> **BLOC DE TEXTE**:
◆ ◆ ◆

Édito | L'Europe doit vaincre l'obscurantisme climatique américain
Après les coups de boutoir de la crise sanitaire, l'assaut de Donald Trump sur la science a écrasé le curseur, en particulier sur le changement climatique. Également en retrait sur ces questions, l'Europe tient, désormais seule, la lanterne du climat.
Totalitariste? Obscurantiste? Propagandiste? Les adjectifs se bousculent devant la brutalité avec laquelle l'administration Trump attaque la science "déviante", et coupe à la hache tout ce qui sort de son agenda idéologique. Sacrée à l'ère des Lumières, l'institution est aujourd'hui sacrifiée. Une dérive orwellienne qui fragilise le monde, durablement, en particulier en ce qui concerne la connaissance climatique.
Réduction massive de budgets, résiliation de dizaines de milliers d'emplois, fermetures de programmes fédéraux, suppression de pans entiers de textes scientifiques, la connaissance climatique américaine, qui fournit à elle seule près d'un quart des publications mondiales sur le sujet, est en passe d'être anéantie, voire carrément effacée, comme si la préoccupation n'avait même jamais existé.
Or l'urgence est toujours là. Elle se crie tous les jours, sur nos thermomètres, sur nos glaciers faméliques et nos banquises fondantes, sur nos rivières en crue et nos terres asséchées.
Mais si, après leur retrait de l'Accord de Paris, les États-Unis nous heurtent aujourd'hui par leur déni, l'Europe a, elle aussi, reculé sur ces questions.
Comme, récemment, en France, où le monde politique, sentant le souffle de l'extrême droite, n'a pas hésité à remettre en cause la mission de certaines de ses propres institutions environnementales lors des manifestations d'agriculteurs. Ou comme chez nous, où le gouvernement De Wever entend passer une râpe à fromage de plusieurs centaines de millions d'euros sur la politique scientifique, notamment celle de l'Institut royal météorologique (IRM) déjà à l'os.
Planète sous étuve
Une aberration climatique évidente, qui se couple à une absurdité économique.
Le retrait brutal des États-Unis de la communauté scientifique mondiale sur le climat doit s'entendre comme un cri d'alarme que les quelques mains tendues aux chercheurs américains exilés ne parviendront pas à taire.
Pour nos entreprises, d'abord. Car la lutte contre le changement climatique offre également des 𝐨𝐩𝐩𝐨𝐫𝐭𝐮𝐧𝐢𝐭𝐞́𝐬 𝐛𝐮𝐬𝐢𝐧𝐞𝐬𝐬. Or l'Arizona voudrait réduire sa contribution au budget de l'Agence spatiale européenne, une contribution grâce à laquelle la Belgique a pu bénéficier de retombées, notamment sur le programme Copernicus d'observation de la Terre où des acteurs belges de gros calibre comme Amos, Thales Alenia Space ou le centre spatial de Liège ont pu démontrer toute leur expertise.
Plus globalement, comment, sans ces précieux savoir-faire, le monde scientifique pourrait-il nous préparer à une planète sous étuve? À ce monde à +4°C, scénario pour lequel la France, décidément bien schizophrène sur le sujet, vient de présenter un plan d'adaptation à ses citoyens? Comment parler d'ailleurs d'adaptation, ou même de vie, avec de tels écarts de températures? Et à quel prix!
Le retrait brutal des États-Unis de la communauté scientifique mondiale sur le climat doit s'entendre comme un cri d'alarme que les quelques mains tendues aux chercheurs américains exilés ne parviendront pas à taire. Scientia vincere tenebras, dit le blason de l'Université libre de Bruxelles. Une sentence que l'Europe et notre Premier ministre devraient comprendre.

◆ ◆ ◆

> **DONNÉES SOURCES**:
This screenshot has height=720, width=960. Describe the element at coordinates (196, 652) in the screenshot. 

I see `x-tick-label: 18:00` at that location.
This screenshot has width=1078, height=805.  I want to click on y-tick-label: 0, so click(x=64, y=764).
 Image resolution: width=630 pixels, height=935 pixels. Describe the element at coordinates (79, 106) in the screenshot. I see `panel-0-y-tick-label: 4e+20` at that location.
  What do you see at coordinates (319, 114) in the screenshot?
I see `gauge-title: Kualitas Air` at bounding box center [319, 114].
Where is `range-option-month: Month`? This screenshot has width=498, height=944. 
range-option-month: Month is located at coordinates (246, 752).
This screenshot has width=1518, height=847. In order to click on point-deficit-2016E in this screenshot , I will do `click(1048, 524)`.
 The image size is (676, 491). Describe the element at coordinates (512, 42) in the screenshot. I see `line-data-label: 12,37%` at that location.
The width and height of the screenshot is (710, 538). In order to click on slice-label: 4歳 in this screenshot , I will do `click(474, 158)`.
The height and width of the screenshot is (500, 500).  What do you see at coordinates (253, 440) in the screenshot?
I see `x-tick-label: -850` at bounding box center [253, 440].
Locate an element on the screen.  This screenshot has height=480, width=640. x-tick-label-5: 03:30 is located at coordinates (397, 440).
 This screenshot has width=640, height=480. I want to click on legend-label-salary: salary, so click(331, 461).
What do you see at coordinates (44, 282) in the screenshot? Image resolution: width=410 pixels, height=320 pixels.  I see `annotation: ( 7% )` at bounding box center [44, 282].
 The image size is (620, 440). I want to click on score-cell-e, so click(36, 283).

◆ ◆ ◆

> **CONSIGNES**:
1 > Traduisez en anglais cette phrase de l'éditorial : « Sacrée à l'ère des Lumières, l'institution est aujourd'hui sacrifiée. »
2 > Réécrivez le passage de l'éditorial qui va de "Or l'urgence est" à "une absurdité économique.", en remplaçant "glaciers faméliques" par "glaciers exsangues".
Pour répondre, appuyez-vous seulement sur le texte.

> **RÉPONSES PAR CONSIGNE**:
1 > Hallowed in the Age of Enlightenment, the institution is being sacrificed today.

2 >
Or l'urgence est toujours là. Elle se crie tous les jours, sur nos thermomètres, sur nos glaciers exsangues et nos banquises fondantes, sur nos rivières en crue et nos terres asséchées.
Mais si, après leur retrait de l'Accord de Paris, les États-Unis nous heurtent aujourd'hui par leur déni, l'Europe a, elle aussi, reculé sur ces questions.
Comme, récemment, en France, où le monde politique, sentant le souffle de l'extrême droite, n'a pas hésité à remettre en cause la mission de certaines de ses propres institutions environnementales lors des manifestations d'agriculteurs. Ou comme chez nous, où le gouvernement De Wever entend passer une râpe à fromage de plusieurs centaines de millions d'euros sur la politique scientifique, notamment celle de l'Institut royal météorologique (IRM) déjà à l'os.
Planète sous étuve
Une aberration climatique évidente, qui se couple à une absurdité économique.